Driver’s Seat: Weston Labar at Harbor Trucking Association’s Long Beach office.

Driver’s Seat: Weston Labar at Harbor Trucking Association’s Long Beach office. Photo by Thomas Wasper

Key industries

One reason the county has become a leader in this contingent/self-employed workforce is the dominance of two industries that rely heavily on this model: the entertainment sector and goods movement.

The entertainment industry gradually adopted this model as the old studio system broke down in the 1960s and 1970s, with actors, writers, and directors essentially becoming independent contractors. It spread to production and postproduction houses as well as other “below the line” workers.

A 2015 report on the creative economy from the Otis College of Art and Design in Westchester found there were 166,000 “nonemployee establishments” in L.A.’s creative economy, with the vast majority of those in the film and TV sector.

“We’re seeing this number of contingent workers increase, particularly at smaller companies because it’s less overhead,” Kathleen Milnes, chief executive of the Entertainment Economy Institute and a professor of digital media at Otis. “It’s an efficient and cost-effective way of running a business that has huge swings in work.”

In the goods movement sector, the independent contractor model is especially widespread among truckers operating at the ports of Los Angeles and Long Beach. The model got a jumpstart at the ports after the trucking industry was deregulated in the 1980s. Weston LaBar, president of the Harbor Trucking Association in Long Beach, said 90 percent of the 12,000 truck drivers working at the ports today are independent contractors. He cited the same peak-and-valley factor for work as the reason the trucking companies have adopted this model.

“For a company, this allows them to flex up very quickly when a lot of cargo comes in, while avoiding drivers just sitting around when cargo is light,” he said.

He said most truck drivers prefer the independent contractor model because it offers higher take-home pay; some even use it as a way to acquire more trucks and start their own trucking companies.

It is a view that is hotly contested by union leaders, who say truck drivers make less money as independent contractors and that the trucking companies are skirting federal and state laws by keeping them as contractors instead of putting the drivers on their payrolls. The courts have sided with drivers seeking full-time status in a series of recent decisions, and some trucking companies have filed for bankruptcy protection as a result.

Wage increases

Another factor could reshape this contingent workforce, especially among lower-wage workers: the state and local increases in the minimum wage. The conventional view is that as the minimum wage increases, restaurants and other hard-hit companies might be more tempted to convert some or most of their workers to independent contractors to lower their costs, even if such a move would violate state and federal laws.

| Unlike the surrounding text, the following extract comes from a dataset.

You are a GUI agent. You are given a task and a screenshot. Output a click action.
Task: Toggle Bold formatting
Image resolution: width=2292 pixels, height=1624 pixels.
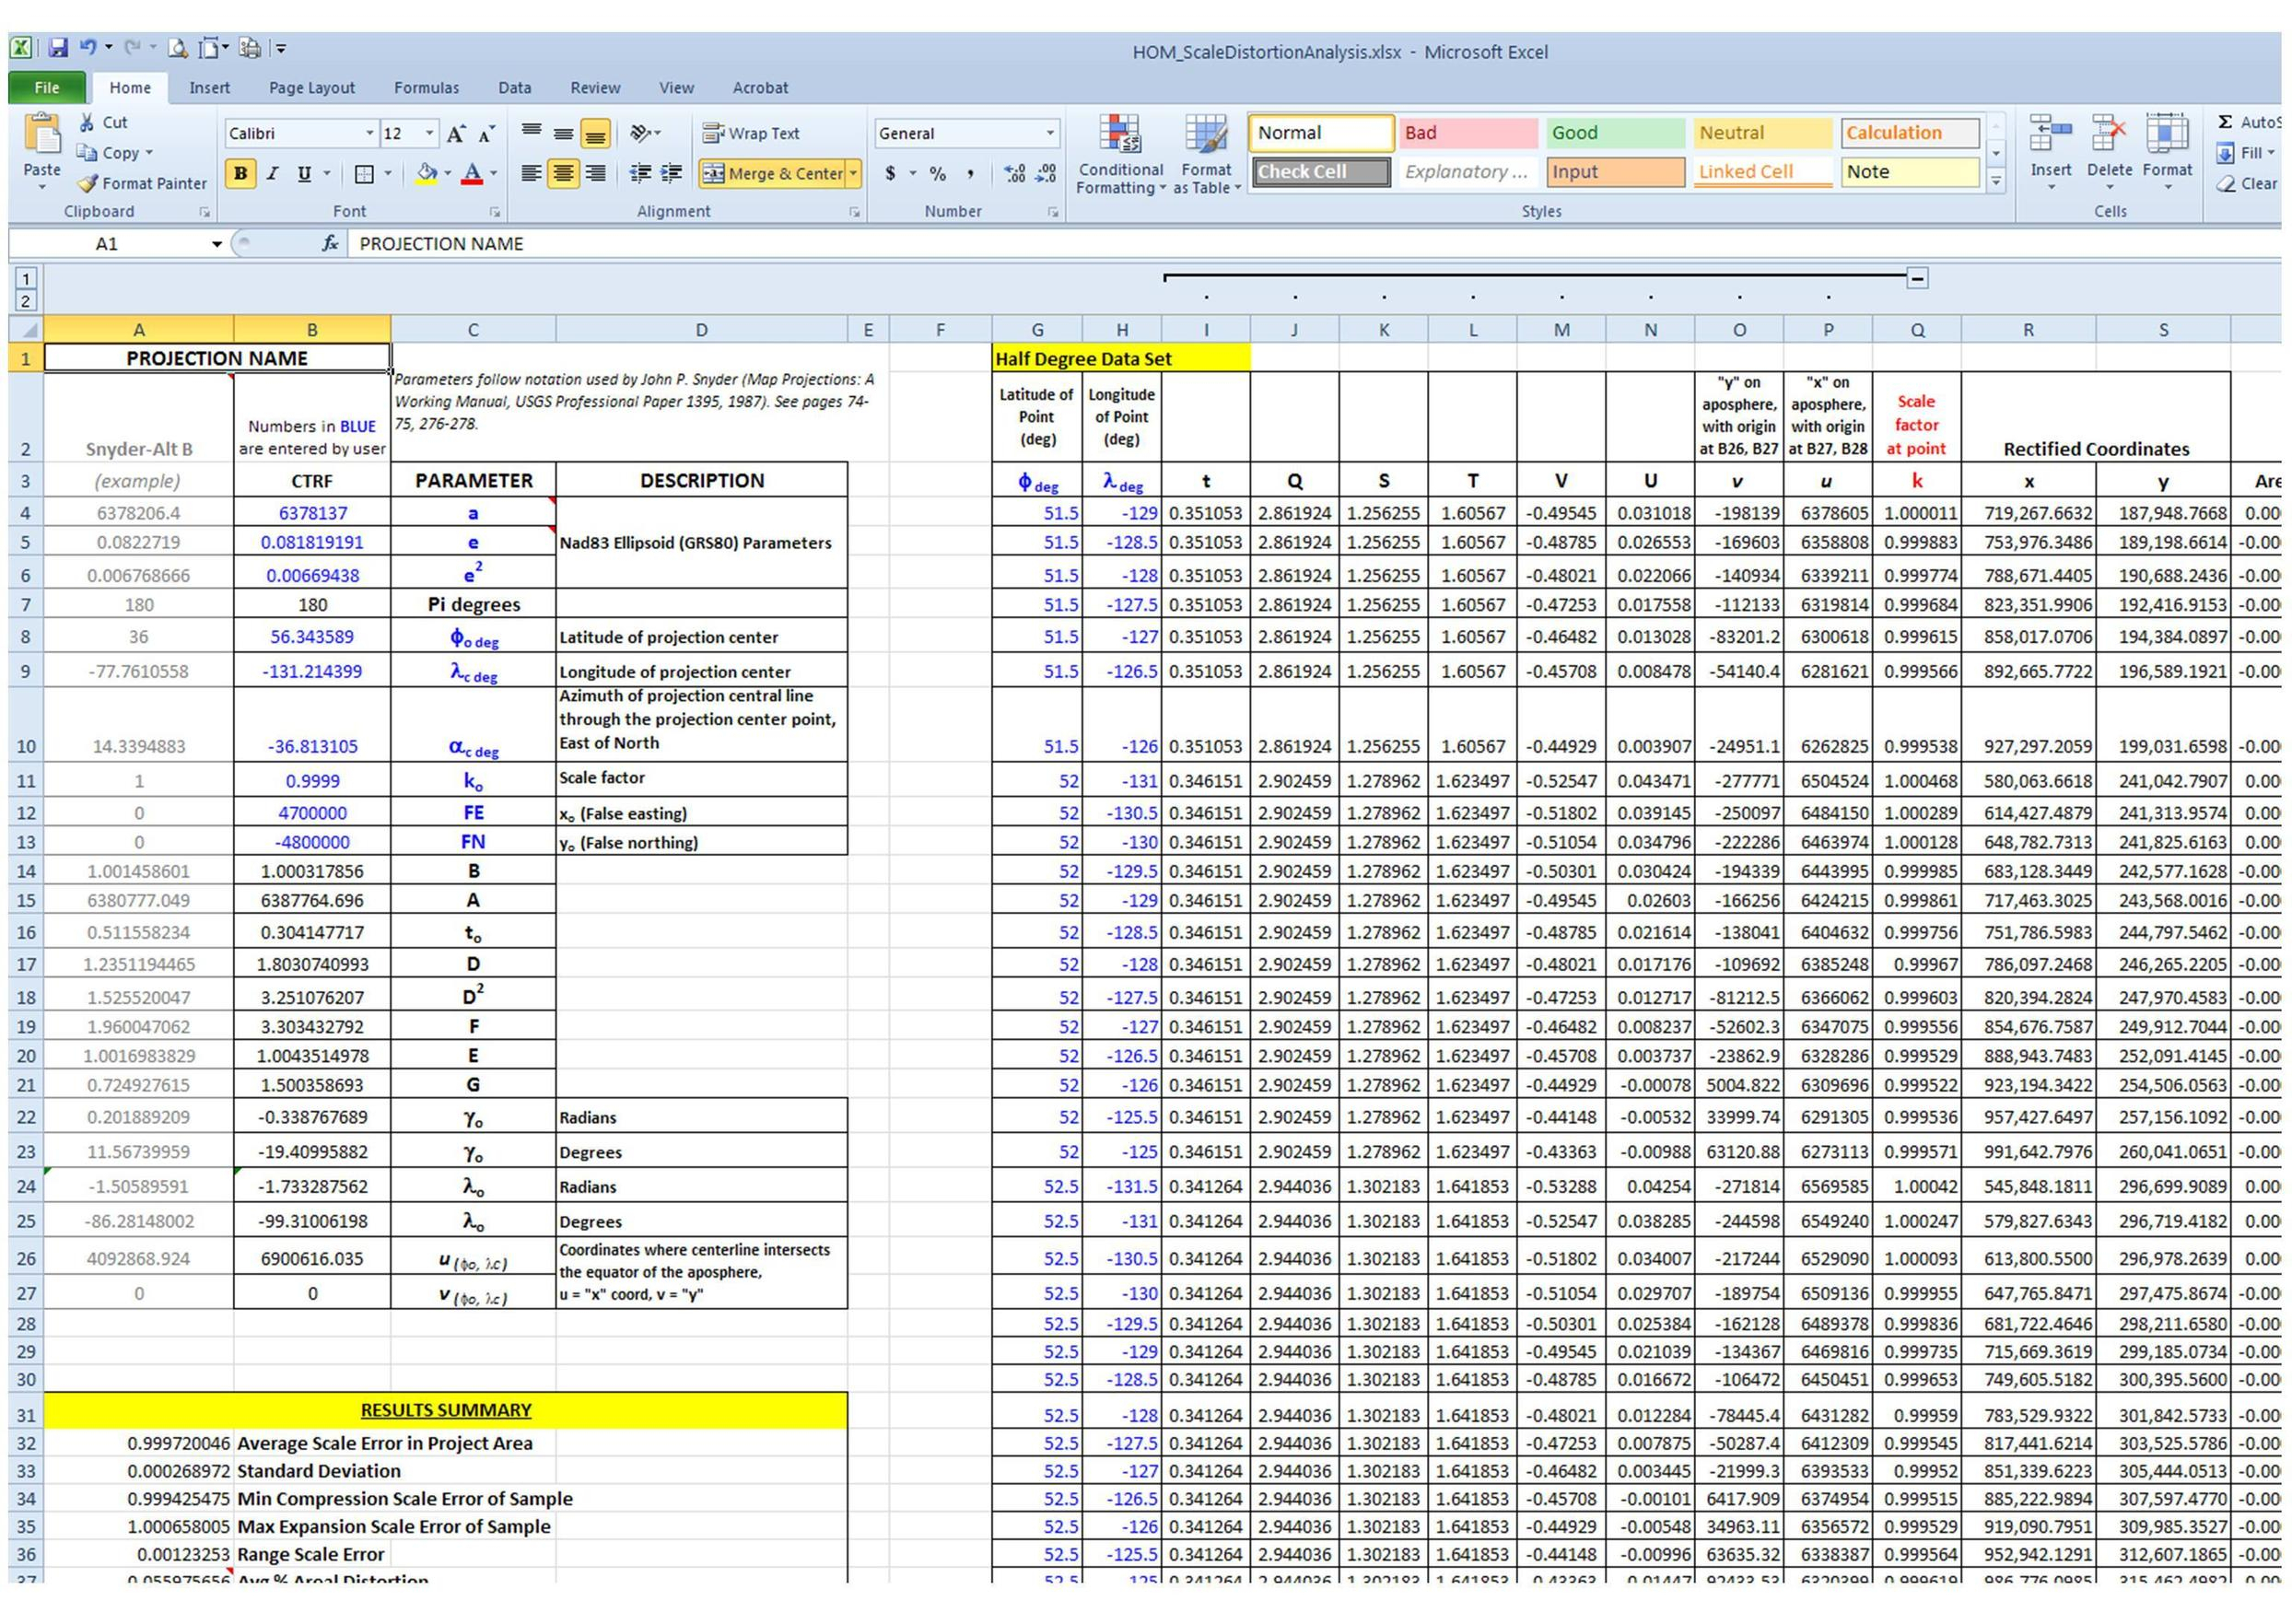(x=240, y=173)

But the Economic Roundtable’s Flaming said the trend might go the other way, because along with the minimum-wage increases, the city and county of Los Angeles are setting up enforcement offices to make sure employers comply with the pay raises.

“Right now, federal and state agencies are so overwhelmed with complaints over misclassification that they are very slow to act,” he said. “I believe that as these local wage enforcement offices gear up, they will move more aggressively in this area and you will start to see employers who had been classifying their workers as independent contractors put them back on their payrolls.”